#### HOW TO COMPLETE THIS TASK
Reproduce verbatim the line where "Switch to the" occurs, along with all following lines down to the last line of the data.

#### MATERIAL SUPPLIED
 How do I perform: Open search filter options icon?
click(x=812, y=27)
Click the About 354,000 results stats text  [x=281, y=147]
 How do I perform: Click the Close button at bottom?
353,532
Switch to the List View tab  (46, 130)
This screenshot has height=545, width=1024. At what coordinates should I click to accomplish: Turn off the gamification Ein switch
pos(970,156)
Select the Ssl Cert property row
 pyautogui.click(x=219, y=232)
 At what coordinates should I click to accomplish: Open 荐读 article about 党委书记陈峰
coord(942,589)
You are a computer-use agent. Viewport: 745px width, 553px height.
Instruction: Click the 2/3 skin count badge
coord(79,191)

#### RESULT FOR THIS TASK
Switch to the List View tab  (46, 130)
This screenshot has height=545, width=1024. At what coordinates should I click to accomplish: Turn off the gamification Ein switch
pos(970,156)
Select the Ssl Cert property row
 pyautogui.click(x=219, y=232)
 At what coordinates should I click to accomplish: Open 荐读 article about 党委书记陈峰
coord(942,589)
You are a computer-use agent. Viewport: 745px width, 553px height.
Instruction: Click the 2/3 skin count badge
coord(79,191)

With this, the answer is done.